I used to work in a university writing centre until quite recently, and the tutors I worked with and I read a great deal and talked a great deal about writing to learn, rather than only about learning to write. More specifically, we talked about writing to think, or writing to discover what it is that you think about a specific topic or subject. All of us were, at the time, working on articles for publication and/or postgraduate degrees, so there was a great deal of both the writing and the thinking that needed doing, all the time it seemed.
But writing and thinking have always been, for me, a sort of ‘chicken and egg’ issue: which comes first – do I read and think and then start writing, or will the thinking only really come when the writing happens? Or do I just write it all down, and then read, think and edit?
Of course, there is no right (or wrong) answer, and we all have different writing tics, tricks and processes to help us get into and stay in our own writing ‘zone’. In this post I’d like to reflect on my own writing and thinking process, which comes first, and why I think that thinking is perhaps more valuable than writing (although hopefully some of it will lead to writing, because sharing our thinking is necessary for others to learn from and engage with it).

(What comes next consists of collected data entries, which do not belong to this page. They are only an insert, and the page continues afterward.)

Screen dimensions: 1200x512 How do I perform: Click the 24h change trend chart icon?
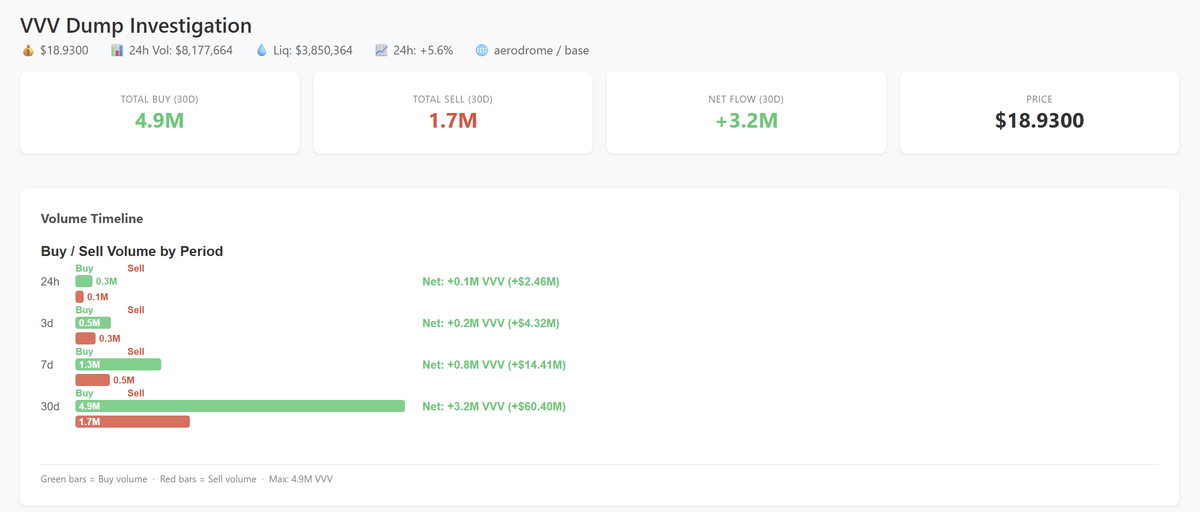[x=382, y=50]
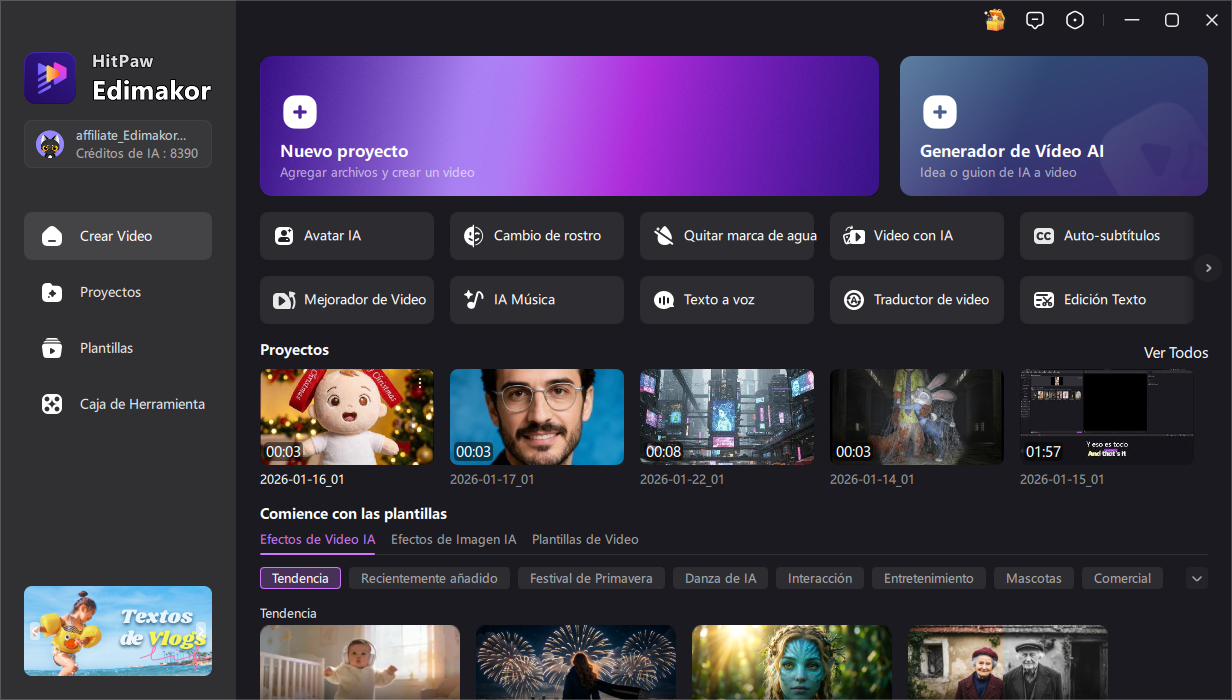The width and height of the screenshot is (1232, 700).
Task: Launch Quitar marca de agua
Action: (x=726, y=236)
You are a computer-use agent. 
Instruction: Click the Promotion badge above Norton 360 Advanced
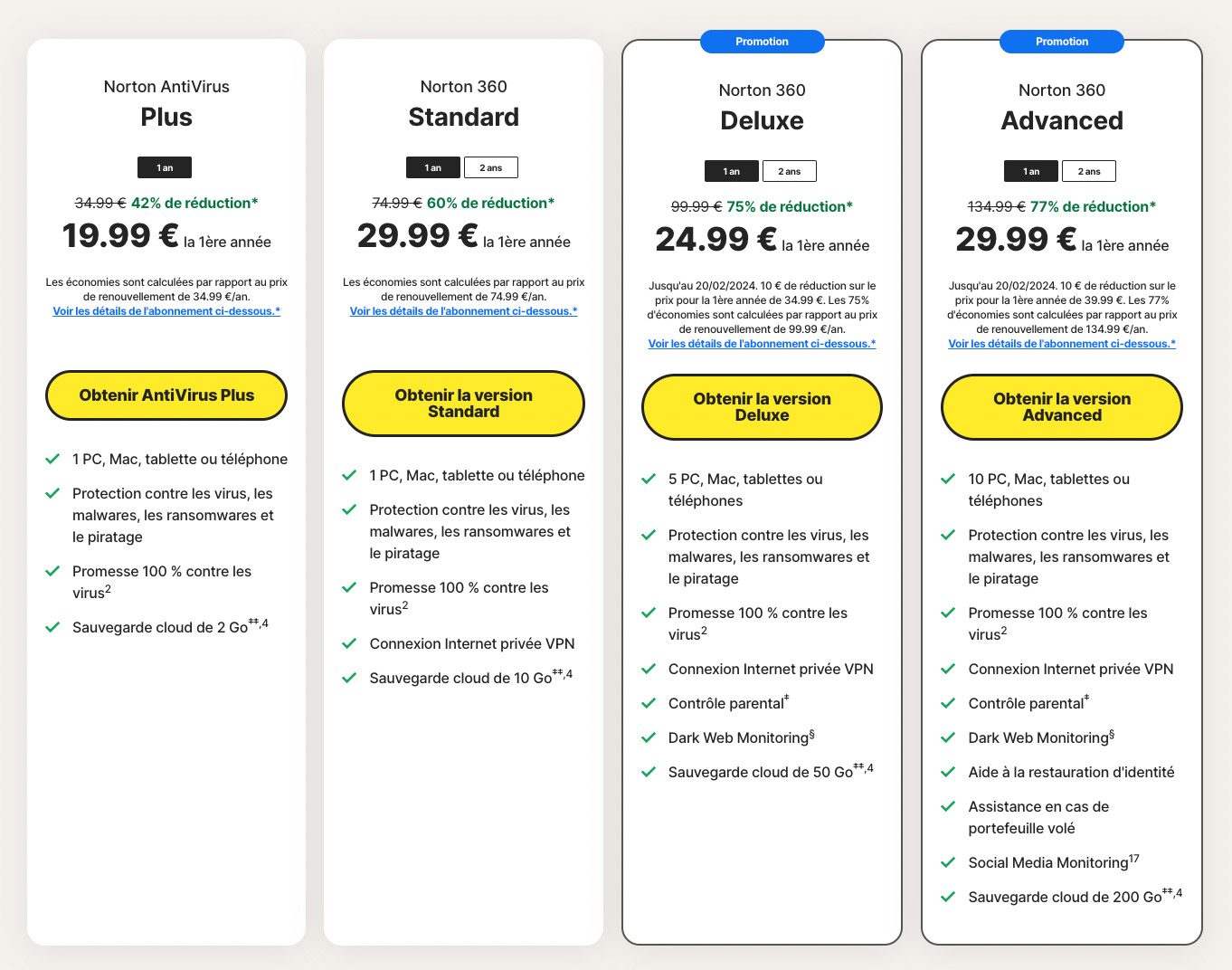pos(1062,42)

Doing a PhD showed me, more than anything else, how much thinking actually goes into producing a lengthy, detailed piece of work that can make a genuine contribution to a field of study. Prior to writing my PhD thesis, I had completed other degrees, but quite honestly I had never thought that hard, and for that long, and in that kind of roundabout, convoluted, complex and also kind of thrilling way before. Even the papers I had published, which were few, had not demanded that level of thought, based on reading, challenging conversations with supervisor and peers, and more reading and scribbling on my own. It is much clearer to me now how important it is to make time, and space in my head, to really think about what I want to say, and why it matters, and to whom it might matter so that I can write articles that my peers will really want to read, and that will make a contribution to practice in my field.

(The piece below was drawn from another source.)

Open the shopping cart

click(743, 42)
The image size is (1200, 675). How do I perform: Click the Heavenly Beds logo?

This means that I do a great deal of informal writing before I open that Word file, give the paper a title and start plotting it out in firmer detail, committing myself to one argument. I scribble a great deal in my research and reading journals, and I play around with ideas, letting them kind of just flow until I find one that I think can support one clear and coherent argument. This, in my process, is thinking level 1: messy, informal, scribbly, and ultimately quite enjoyable because there are very few rules. Of course, as an editor as well as a writer in my professional life, I often want to jump ahead 5 steps and edit my thoughts before they have even made it onto the page, so this is a tendency I need to tamp down. Scribbling as freely as possible, at this initial level of thinking, means that many more ideas than can be contained in one paper often make it into my research journal, and although many of the scribbles remain just scribbles, all of this builds my confidence in my ideas as being valuable, and all of it serves as writing and thinking practice, strengthening my researcher muscles over time.
Moving on, once I have found my way to an idea that I like, and that feels like an argument I can actually make and support in an extended piece of writing, like a chapter or an article, I start the plotting process more formally. I think up a holding title, and I craft an abstract that contains an initial form of my ‘tiny text’ (Kamler and Thompson’s illustrative term). I then work on possible subheadings within the paper, and capture initial thoughts about what might go into these sections. I also make a note of readings I have done that would be referenced within the paper. At the end of thinking level 2, creating a skeleton for the paper, I now have a concrete base to build my paper on.
At this stage, though, the thinking behind the paper is still fairly nebulous, and needs to be pinned down, in particular the argument, which is the core of the paper. I use a thinking tool learnt about on a writing retreat earlier this year, and that has been incredibly helpful in making clearer this nebulous thinking and subsequent writing. In essence, I use sticky notes to plot out the key parts of my argument in my research journal. I write down, on no more than 3 stickies what my main claim is. Then I write down, again on no more than 3 stickies, what my reasons are for making this claim. The next step is to write down what forms of evidence I need to use to substantiate these claims. I added a step to this process for my own writing to note what I want the ‘take-home’ message for my writing to be. This process, which is thinking level 3 for me, ends up looking a little like this:
Finally, once I have reached this stage, I feel ready to really write, and I set myself words per day or week targets and start typing the paper. What I love about this 4th stage in my own writing and thinking process is that the writing flows a little more easily in general because of all the pre-writing and thinking I have done to get to this point, but that I am still surprised by the kinds of thoughts and turns of phrase that emerge as I let the writing flow, and as my thinking continues to stretch, change and develop. It’s a strange and wonderful feeling to find yourself reading over a paragraph you have written, and thinking ‘Wow! I didn’t know I thought that – it sounds so smart!’ 🙂
I suppose, at the end of this reflection, I am concluding that what I tend to think of as ‘Writing’ is the formal processes that turn nebulous ideas into a formal paper that I can submit to a journal. I don’t often count the scribbles, and plottings and ongoing thinking that brings all of that to life as Writing. But, it is all writing, and even if parts of the scribbles and thinking never see the light of day in a formal piece of writing, it all counts in terms of building my confidence, and my capacity to keep thinking and keep writing in tighter, more refined and more integral ways as I grow into my scholarly self.